═══ STORED ROWS ═══

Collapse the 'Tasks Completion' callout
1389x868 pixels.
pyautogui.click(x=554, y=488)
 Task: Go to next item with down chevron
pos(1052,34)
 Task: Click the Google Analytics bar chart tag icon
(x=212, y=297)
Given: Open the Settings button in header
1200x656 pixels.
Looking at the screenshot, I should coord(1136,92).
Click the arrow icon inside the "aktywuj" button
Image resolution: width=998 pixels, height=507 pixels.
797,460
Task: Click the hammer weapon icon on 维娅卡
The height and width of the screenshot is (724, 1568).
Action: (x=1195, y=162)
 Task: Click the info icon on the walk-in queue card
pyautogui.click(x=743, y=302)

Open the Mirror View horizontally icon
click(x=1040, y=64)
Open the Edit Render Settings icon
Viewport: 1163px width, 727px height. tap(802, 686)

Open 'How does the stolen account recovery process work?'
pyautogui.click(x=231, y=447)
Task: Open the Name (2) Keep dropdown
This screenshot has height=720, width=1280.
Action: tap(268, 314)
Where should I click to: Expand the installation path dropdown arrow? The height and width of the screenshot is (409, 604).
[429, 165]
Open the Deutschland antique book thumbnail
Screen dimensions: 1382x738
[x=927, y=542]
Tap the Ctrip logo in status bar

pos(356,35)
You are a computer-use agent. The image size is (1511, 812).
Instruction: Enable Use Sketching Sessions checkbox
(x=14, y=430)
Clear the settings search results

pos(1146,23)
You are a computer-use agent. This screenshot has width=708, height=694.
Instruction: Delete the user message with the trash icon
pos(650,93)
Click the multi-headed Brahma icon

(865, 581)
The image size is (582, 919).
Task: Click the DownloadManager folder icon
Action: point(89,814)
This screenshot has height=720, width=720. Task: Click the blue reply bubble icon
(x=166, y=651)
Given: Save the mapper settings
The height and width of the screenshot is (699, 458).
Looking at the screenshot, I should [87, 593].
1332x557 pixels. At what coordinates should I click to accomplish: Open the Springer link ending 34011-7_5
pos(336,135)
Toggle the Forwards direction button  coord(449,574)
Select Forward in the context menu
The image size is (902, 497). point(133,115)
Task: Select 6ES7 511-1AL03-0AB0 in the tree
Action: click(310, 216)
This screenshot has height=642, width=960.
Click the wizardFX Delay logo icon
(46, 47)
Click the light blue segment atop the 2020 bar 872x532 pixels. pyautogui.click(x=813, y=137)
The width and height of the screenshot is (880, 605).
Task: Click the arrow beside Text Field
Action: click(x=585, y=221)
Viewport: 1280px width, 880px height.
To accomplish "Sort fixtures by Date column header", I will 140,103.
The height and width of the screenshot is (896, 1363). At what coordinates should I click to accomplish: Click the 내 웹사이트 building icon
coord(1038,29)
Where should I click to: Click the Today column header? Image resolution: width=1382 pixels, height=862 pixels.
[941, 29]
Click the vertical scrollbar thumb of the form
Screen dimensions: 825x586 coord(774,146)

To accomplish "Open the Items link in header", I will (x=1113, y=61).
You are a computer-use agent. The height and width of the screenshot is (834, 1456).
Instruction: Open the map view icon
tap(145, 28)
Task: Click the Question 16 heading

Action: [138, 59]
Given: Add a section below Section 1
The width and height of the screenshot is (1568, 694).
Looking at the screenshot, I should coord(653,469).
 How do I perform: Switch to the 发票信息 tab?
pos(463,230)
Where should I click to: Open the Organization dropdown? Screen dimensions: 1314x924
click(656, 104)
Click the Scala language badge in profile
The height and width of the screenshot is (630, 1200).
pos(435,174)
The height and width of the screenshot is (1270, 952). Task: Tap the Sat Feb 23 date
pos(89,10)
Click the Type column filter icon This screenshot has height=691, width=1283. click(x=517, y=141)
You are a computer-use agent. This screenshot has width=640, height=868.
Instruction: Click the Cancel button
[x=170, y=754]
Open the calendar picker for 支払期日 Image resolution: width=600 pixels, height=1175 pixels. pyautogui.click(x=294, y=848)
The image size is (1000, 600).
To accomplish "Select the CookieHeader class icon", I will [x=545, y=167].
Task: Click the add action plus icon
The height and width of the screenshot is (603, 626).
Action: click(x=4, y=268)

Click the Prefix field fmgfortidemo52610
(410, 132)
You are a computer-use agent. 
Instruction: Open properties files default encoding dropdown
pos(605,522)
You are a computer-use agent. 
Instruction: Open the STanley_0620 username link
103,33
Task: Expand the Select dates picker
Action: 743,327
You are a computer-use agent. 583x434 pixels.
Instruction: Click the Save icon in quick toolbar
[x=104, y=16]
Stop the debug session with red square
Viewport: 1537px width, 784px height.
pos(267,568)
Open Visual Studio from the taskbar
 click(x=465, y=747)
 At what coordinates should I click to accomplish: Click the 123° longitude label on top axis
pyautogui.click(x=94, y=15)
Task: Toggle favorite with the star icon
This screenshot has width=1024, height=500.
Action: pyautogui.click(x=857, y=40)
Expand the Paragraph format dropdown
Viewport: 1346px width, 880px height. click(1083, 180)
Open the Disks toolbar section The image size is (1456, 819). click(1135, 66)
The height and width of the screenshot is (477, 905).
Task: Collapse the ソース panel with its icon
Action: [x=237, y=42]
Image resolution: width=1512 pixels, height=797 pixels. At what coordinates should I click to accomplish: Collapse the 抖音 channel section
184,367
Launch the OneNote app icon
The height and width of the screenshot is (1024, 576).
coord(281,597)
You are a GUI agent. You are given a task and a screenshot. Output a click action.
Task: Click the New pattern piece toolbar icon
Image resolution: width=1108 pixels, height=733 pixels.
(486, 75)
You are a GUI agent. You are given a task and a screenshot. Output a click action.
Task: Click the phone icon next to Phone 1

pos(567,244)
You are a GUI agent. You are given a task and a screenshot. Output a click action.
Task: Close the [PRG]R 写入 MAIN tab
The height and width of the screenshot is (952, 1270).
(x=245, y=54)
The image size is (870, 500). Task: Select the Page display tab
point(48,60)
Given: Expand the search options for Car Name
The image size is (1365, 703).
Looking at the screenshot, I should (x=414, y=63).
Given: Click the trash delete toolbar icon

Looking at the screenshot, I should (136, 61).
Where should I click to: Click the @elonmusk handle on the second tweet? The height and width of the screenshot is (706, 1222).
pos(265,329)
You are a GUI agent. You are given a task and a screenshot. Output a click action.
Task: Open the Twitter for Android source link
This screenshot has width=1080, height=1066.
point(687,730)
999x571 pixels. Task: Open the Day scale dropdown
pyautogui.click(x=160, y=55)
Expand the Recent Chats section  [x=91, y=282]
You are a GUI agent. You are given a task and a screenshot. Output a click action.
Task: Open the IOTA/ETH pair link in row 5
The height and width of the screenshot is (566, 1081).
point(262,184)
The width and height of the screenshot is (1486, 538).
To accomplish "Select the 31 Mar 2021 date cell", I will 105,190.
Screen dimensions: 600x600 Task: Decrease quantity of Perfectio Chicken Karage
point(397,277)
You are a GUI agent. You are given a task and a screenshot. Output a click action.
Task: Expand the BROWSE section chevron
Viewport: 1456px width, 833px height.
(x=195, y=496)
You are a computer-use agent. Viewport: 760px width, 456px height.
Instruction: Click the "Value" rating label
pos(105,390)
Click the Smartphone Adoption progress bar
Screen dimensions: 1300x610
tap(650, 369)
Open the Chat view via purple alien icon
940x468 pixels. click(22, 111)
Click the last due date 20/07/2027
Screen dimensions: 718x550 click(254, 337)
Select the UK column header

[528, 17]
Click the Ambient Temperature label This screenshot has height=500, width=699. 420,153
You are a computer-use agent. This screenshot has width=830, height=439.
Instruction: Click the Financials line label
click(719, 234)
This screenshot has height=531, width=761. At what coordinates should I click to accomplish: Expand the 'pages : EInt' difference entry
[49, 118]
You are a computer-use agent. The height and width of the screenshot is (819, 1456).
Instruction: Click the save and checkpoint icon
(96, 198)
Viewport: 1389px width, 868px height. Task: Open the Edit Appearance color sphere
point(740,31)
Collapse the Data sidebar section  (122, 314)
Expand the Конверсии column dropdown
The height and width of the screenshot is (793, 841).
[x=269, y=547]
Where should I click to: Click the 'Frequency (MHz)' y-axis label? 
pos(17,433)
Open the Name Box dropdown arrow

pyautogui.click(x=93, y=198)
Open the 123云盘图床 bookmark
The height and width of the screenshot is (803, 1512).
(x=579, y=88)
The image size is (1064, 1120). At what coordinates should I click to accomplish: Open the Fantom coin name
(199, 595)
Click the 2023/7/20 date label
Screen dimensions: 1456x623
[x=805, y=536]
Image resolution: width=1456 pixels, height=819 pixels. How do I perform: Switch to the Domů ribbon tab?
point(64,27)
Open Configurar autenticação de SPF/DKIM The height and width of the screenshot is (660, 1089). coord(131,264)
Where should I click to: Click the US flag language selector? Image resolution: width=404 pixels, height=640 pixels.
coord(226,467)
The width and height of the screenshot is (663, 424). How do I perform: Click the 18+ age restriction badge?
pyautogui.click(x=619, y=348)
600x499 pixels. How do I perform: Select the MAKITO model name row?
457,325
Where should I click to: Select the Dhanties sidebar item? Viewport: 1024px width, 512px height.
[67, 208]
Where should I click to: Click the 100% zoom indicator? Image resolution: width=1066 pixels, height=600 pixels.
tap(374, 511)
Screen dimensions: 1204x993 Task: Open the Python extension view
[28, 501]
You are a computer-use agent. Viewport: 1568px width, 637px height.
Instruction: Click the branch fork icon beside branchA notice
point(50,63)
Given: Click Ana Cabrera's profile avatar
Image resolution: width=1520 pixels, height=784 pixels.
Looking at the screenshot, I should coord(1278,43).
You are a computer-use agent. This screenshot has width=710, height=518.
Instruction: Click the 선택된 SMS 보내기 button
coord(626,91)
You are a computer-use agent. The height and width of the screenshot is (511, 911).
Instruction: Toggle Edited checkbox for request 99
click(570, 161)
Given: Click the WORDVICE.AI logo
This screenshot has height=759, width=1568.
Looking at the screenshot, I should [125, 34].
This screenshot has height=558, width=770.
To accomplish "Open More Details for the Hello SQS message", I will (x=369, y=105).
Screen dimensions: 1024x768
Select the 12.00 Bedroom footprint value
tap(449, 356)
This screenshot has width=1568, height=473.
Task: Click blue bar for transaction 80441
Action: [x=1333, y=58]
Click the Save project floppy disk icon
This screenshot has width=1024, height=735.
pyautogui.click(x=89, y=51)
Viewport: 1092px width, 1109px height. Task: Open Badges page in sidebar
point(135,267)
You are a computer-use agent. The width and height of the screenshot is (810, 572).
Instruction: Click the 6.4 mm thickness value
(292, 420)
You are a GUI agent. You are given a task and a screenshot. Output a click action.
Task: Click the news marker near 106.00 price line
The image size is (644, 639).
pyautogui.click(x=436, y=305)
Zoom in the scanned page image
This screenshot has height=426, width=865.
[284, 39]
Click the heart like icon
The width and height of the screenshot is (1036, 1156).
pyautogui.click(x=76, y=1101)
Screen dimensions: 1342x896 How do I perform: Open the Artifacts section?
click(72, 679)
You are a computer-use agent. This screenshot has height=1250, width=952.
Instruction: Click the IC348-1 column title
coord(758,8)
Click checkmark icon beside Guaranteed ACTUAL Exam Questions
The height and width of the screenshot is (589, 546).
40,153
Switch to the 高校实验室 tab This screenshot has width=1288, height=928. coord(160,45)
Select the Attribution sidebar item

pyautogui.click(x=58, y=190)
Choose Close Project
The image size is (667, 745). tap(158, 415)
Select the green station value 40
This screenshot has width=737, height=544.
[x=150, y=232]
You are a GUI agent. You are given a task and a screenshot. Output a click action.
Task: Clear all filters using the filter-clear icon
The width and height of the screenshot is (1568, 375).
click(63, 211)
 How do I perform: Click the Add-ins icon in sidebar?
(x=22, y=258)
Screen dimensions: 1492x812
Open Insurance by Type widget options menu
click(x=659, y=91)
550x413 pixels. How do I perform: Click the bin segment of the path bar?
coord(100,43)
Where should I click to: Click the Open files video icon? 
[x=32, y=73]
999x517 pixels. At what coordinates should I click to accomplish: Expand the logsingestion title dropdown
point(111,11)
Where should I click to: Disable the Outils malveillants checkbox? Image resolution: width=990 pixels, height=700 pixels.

═══

STATED TASK:
In the stretch from the line containing "Task: Toggle favorite with the star icon" through the line containing "Expand the Recent", rename "GUI agent" to "computer-use agent" wherever it occurs. Reproduce those lines with no other change.

ANSWER TO THIS TASK:
Task: Toggle favorite with the star icon
This screenshot has width=1024, height=500.
Action: pyautogui.click(x=857, y=40)
Expand the Paragraph format dropdown
Viewport: 1346px width, 880px height. click(1083, 180)
Open the Disks toolbar section The image size is (1456, 819). click(1135, 66)
The height and width of the screenshot is (477, 905).
Task: Collapse the ソース panel with its icon
Action: [x=237, y=42]
Image resolution: width=1512 pixels, height=797 pixels. At what coordinates should I click to accomplish: Collapse the 抖音 channel section
184,367
Launch the OneNote app icon
The height and width of the screenshot is (1024, 576).
coord(281,597)
You are a computer-use agent. You are given a task and a screenshot. Output a click action.
Task: Click the New pattern piece toolbar icon
Image resolution: width=1108 pixels, height=733 pixels.
(486, 75)
You are a computer-use agent. You are given a task and a screenshot. Output a click action.
Task: Click the phone icon next to Phone 1

pos(567,244)
You are a computer-use agent. You are given a task and a screenshot. Output a click action.
Task: Close the [PRG]R 写入 MAIN tab
The height and width of the screenshot is (952, 1270).
(x=245, y=54)
The image size is (870, 500). Task: Select the Page display tab
point(48,60)
Given: Expand the search options for Car Name
The image size is (1365, 703).
Looking at the screenshot, I should (x=414, y=63).
Given: Click the trash delete toolbar icon

Looking at the screenshot, I should (136, 61).
Where should I click to: Click the @elonmusk handle on the second tweet? The height and width of the screenshot is (706, 1222).
pos(265,329)
You are a computer-use agent. You are given a task and a screenshot. Output a click action.
Task: Open the Twitter for Android source link
This screenshot has width=1080, height=1066.
point(687,730)
999x571 pixels. Task: Open the Day scale dropdown
pyautogui.click(x=160, y=55)
Expand the Recent Chats section  [x=91, y=282]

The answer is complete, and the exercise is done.